- **TASK INSTRUCTIONS**
Nothing but the lines below between the line holding "Surabaya (167, 734)" and the line holding "HBO (257, 49)", inclusive, should appear in the answer, each set down exactly.

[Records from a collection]

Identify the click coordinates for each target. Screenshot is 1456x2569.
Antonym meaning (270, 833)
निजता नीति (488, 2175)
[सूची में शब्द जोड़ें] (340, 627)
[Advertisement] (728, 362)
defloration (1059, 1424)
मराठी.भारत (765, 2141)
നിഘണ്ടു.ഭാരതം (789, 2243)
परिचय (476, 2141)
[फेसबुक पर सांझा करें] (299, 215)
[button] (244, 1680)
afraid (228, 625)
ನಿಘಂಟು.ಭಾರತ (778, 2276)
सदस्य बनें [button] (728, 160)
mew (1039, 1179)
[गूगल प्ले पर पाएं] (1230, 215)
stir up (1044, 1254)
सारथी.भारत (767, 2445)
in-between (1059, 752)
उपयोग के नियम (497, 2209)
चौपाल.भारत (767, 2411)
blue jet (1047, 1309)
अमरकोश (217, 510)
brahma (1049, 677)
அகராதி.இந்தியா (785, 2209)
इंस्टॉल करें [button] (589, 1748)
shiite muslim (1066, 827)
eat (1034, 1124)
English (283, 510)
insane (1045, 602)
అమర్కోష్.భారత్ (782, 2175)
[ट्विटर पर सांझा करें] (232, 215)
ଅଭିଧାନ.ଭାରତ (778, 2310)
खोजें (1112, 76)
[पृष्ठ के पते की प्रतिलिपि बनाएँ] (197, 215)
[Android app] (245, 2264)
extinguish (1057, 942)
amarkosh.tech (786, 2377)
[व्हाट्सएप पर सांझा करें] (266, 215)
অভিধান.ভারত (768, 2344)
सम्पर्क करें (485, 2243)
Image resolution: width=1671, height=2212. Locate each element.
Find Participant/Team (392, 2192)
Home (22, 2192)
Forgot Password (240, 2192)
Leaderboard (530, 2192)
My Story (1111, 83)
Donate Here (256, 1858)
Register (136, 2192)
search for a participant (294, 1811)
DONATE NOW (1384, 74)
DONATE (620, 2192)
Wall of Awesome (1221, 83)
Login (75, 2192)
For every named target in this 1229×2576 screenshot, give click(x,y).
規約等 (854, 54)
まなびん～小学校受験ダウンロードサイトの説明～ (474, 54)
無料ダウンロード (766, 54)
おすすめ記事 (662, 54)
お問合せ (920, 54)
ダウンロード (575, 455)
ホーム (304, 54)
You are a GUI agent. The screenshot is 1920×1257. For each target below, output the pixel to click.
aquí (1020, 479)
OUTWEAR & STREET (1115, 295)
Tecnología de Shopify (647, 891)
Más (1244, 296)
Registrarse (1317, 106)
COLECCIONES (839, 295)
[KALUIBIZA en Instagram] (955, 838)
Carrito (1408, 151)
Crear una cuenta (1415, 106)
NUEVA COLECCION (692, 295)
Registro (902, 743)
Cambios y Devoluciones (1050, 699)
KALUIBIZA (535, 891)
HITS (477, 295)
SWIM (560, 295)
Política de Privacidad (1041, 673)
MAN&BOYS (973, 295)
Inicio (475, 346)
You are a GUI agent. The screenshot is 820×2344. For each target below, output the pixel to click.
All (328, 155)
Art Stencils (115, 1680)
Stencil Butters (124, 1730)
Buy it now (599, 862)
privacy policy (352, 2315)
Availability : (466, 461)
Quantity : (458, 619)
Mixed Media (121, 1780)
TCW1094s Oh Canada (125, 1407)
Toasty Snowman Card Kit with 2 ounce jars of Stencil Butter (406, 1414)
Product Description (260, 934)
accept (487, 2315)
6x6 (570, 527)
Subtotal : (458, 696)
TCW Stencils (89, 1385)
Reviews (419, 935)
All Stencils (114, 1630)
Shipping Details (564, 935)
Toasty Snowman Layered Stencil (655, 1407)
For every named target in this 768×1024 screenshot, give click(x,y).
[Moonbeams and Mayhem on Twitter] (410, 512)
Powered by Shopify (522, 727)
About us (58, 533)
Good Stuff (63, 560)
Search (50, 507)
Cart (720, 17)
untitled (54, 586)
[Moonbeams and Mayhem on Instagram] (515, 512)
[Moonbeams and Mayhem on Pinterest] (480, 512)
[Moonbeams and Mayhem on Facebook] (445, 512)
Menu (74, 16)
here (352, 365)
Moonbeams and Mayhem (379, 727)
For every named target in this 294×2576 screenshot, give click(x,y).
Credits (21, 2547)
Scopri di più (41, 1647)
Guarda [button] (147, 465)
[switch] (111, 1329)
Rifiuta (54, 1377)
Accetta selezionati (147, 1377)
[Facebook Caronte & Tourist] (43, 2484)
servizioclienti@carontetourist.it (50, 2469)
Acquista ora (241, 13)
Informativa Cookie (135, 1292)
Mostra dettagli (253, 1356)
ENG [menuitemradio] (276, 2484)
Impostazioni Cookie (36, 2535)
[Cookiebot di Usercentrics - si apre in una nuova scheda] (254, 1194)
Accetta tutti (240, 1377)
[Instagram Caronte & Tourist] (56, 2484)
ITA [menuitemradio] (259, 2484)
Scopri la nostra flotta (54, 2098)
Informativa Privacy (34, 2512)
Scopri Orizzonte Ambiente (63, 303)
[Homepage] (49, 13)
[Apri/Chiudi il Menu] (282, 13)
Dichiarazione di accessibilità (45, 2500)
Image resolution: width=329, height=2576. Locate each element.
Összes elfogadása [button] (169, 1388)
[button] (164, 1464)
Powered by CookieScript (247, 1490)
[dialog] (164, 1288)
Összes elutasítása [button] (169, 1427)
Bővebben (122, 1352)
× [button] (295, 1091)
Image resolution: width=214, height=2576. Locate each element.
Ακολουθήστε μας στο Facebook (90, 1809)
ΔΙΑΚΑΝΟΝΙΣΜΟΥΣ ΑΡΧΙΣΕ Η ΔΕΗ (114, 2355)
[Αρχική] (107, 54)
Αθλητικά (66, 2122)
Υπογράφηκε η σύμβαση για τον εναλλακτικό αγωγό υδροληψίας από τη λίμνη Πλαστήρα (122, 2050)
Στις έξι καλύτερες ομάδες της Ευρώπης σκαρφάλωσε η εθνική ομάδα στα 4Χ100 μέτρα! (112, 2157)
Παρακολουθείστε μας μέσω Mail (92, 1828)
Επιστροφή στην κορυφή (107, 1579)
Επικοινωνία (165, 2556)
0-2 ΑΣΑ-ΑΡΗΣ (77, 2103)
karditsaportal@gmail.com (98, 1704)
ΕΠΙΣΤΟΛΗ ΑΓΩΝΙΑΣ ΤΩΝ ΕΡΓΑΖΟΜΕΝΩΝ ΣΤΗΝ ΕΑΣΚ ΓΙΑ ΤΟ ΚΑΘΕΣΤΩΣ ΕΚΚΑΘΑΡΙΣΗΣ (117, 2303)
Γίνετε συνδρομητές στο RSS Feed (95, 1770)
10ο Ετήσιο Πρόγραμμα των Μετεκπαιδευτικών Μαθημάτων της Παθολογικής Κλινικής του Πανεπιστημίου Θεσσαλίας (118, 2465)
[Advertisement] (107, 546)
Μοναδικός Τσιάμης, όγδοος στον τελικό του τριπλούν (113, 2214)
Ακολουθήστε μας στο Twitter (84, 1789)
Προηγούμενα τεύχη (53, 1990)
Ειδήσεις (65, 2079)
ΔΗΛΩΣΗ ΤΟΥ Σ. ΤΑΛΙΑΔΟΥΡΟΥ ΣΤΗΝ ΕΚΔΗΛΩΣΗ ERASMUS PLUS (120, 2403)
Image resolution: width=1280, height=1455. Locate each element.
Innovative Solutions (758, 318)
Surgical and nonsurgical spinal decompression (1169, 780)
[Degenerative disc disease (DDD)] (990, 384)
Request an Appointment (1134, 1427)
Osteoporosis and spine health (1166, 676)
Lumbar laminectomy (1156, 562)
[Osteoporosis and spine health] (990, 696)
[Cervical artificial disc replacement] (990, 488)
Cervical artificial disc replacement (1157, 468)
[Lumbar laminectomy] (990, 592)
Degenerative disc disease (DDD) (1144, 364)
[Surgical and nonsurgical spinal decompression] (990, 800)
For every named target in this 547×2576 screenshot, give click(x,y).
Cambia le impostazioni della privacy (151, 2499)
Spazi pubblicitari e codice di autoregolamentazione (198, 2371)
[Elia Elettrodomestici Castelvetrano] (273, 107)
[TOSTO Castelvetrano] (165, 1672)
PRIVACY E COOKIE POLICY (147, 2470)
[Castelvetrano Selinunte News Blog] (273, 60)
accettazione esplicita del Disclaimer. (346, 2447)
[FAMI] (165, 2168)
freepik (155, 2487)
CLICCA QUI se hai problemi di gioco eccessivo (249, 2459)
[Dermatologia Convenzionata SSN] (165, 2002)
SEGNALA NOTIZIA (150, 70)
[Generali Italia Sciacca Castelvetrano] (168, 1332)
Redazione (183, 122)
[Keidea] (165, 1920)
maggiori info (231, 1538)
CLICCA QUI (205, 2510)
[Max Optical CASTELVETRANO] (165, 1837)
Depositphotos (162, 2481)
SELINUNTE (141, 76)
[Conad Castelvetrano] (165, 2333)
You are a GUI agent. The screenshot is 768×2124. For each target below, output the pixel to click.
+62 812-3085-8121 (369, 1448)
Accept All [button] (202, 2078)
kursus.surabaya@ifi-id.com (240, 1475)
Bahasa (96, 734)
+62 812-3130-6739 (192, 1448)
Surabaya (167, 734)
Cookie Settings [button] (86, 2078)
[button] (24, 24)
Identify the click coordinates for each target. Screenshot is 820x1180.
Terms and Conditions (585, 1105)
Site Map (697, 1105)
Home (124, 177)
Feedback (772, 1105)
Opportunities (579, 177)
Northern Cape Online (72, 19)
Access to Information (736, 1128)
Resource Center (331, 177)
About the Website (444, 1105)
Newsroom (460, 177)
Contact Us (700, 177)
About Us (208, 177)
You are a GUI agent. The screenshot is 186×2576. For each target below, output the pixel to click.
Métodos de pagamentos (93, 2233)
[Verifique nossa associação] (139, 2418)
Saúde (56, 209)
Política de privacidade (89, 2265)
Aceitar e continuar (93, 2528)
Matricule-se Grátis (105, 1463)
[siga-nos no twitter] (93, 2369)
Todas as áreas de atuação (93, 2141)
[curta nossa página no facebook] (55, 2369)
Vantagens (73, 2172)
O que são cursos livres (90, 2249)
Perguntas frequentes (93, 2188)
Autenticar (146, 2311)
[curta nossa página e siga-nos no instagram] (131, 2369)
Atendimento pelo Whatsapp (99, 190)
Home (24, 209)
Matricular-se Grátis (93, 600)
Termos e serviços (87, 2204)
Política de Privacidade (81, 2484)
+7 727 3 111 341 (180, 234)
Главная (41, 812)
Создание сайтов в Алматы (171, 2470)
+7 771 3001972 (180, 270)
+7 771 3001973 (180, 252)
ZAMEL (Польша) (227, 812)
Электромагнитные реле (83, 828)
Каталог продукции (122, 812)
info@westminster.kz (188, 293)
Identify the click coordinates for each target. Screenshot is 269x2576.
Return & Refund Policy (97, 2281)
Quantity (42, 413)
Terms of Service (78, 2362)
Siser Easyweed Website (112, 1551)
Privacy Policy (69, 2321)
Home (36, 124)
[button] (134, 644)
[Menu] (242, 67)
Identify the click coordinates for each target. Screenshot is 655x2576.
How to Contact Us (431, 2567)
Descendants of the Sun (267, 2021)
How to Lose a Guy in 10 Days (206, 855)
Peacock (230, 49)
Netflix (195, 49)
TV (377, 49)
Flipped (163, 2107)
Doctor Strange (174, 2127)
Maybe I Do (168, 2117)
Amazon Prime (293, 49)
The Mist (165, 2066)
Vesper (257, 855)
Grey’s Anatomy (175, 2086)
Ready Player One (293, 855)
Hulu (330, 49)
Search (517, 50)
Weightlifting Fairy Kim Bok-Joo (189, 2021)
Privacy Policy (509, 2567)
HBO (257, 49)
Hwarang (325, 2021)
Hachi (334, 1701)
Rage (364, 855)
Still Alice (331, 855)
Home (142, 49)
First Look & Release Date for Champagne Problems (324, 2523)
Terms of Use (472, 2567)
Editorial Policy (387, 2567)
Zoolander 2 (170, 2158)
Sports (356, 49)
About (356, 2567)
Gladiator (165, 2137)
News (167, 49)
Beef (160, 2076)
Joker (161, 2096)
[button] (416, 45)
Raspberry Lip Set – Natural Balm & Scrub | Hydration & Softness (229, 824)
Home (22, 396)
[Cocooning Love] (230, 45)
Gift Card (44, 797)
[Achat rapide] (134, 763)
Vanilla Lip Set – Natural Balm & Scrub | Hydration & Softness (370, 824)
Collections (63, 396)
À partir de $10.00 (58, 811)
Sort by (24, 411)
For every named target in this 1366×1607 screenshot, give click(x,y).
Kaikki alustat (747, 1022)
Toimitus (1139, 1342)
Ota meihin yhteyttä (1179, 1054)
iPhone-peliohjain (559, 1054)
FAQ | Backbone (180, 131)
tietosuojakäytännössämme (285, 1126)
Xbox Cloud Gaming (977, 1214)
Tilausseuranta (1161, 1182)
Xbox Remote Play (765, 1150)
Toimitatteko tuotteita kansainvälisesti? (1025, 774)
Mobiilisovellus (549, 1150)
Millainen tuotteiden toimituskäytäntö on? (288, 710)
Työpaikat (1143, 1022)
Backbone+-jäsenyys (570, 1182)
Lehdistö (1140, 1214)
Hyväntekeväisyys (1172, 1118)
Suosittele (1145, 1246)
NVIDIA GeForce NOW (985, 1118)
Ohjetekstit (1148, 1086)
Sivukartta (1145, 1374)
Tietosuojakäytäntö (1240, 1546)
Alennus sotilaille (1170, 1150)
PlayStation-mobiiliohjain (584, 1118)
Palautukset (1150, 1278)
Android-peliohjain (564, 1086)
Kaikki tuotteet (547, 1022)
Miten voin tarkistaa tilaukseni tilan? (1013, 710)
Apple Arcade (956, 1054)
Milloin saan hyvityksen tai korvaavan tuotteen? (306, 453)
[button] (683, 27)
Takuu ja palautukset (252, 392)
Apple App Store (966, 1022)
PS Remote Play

- **SOLUTION**
Surabaya (167, 734)
Cookie Settings [button] (86, 2078)
[button] (24, 24)
Identify the click coordinates for each target. Screenshot is 820x1180.
Terms and Conditions (585, 1105)
Site Map (697, 1105)
Home (124, 177)
Feedback (772, 1105)
Opportunities (579, 177)
Northern Cape Online (72, 19)
Access to Information (736, 1128)
Resource Center (331, 177)
About the Website (444, 1105)
Newsroom (460, 177)
Contact Us (700, 177)
About Us (208, 177)
You are a GUI agent. The screenshot is 186×2576. For each target below, output the pixel to click.
Métodos de pagamentos (93, 2233)
[Verifique nossa associação] (139, 2418)
Saúde (56, 209)
Política de privacidade (89, 2265)
Aceitar e continuar (93, 2528)
Matricule-se Grátis (105, 1463)
[siga-nos no twitter] (93, 2369)
Todas as áreas de atuação (93, 2141)
[curta nossa página no facebook] (55, 2369)
Vantagens (73, 2172)
O que são cursos livres (90, 2249)
Perguntas frequentes (93, 2188)
Autenticar (146, 2311)
[curta nossa página e siga-nos no instagram] (131, 2369)
Atendimento pelo Whatsapp (99, 190)
Home (24, 209)
Matricular-se Grátis (93, 600)
Termos e serviços (87, 2204)
Política de Privacidade (81, 2484)
+7 727 3 111 341 (180, 234)
Главная (41, 812)
Создание сайтов в Алматы (171, 2470)
+7 771 3001972 (180, 270)
+7 771 3001973 (180, 252)
ZAMEL (Польша) (227, 812)
Электромагнитные реле (83, 828)
Каталог продукции (122, 812)
info@westminster.kz (188, 293)
Identify the click coordinates for each target. Screenshot is 269x2576.
Return & Refund Policy (97, 2281)
Quantity (42, 413)
Terms of Service (78, 2362)
Siser Easyweed Website (112, 1551)
Privacy Policy (69, 2321)
Home (36, 124)
[button] (134, 644)
[Menu] (242, 67)
Identify the click coordinates for each target. Screenshot is 655x2576.
How to Contact Us (431, 2567)
Descendants of the Sun (267, 2021)
How to Lose a Guy in 10 Days (206, 855)
Peacock (230, 49)
Netflix (195, 49)
TV (377, 49)
Flipped (163, 2107)
Doctor Strange (174, 2127)
Maybe I Do (168, 2117)
Amazon Prime (293, 49)
The Mist (165, 2066)
Vesper (257, 855)
Grey’s Anatomy (175, 2086)
Ready Player One (293, 855)
Hulu (330, 49)
Search (517, 50)
Weightlifting Fairy Kim Bok-Joo (189, 2021)
Privacy Policy (509, 2567)
HBO (257, 49)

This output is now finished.